[Excerpts from a dataset]
____________________

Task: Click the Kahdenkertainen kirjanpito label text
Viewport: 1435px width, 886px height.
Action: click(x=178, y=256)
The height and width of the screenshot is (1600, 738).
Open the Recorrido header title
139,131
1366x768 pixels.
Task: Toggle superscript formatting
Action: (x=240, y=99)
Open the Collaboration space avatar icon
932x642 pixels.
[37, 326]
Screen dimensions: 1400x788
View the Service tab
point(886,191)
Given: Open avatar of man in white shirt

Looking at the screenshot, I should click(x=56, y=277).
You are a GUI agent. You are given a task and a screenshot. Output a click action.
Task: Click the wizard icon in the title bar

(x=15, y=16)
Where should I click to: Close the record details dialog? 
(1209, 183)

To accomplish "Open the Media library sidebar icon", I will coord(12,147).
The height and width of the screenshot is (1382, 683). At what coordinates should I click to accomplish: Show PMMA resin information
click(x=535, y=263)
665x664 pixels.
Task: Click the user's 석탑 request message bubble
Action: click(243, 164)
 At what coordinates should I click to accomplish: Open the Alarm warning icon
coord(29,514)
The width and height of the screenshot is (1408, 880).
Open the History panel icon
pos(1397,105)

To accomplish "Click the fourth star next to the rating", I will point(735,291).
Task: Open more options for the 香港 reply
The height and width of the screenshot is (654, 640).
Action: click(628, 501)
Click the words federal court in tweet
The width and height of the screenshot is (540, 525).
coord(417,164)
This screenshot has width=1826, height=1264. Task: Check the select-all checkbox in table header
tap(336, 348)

____________________

• _EXERCISE AIM_
Copy the entries above exactly, but only from the line holding "The height and width of the screenshot is (1600, 738)." through the line holding "You are a GUI", both included.

• _RESULT OF THIS EXERCISE_
The height and width of the screenshot is (1600, 738).
Open the Recorrido header title
139,131
1366x768 pixels.
Task: Toggle superscript formatting
Action: (x=240, y=99)
Open the Collaboration space avatar icon
932x642 pixels.
[37, 326]
Screen dimensions: 1400x788
View the Service tab
point(886,191)
Given: Open avatar of man in white shirt

Looking at the screenshot, I should click(x=56, y=277).
You are a GUI agent. You are given a task and a screenshot. Output a click action.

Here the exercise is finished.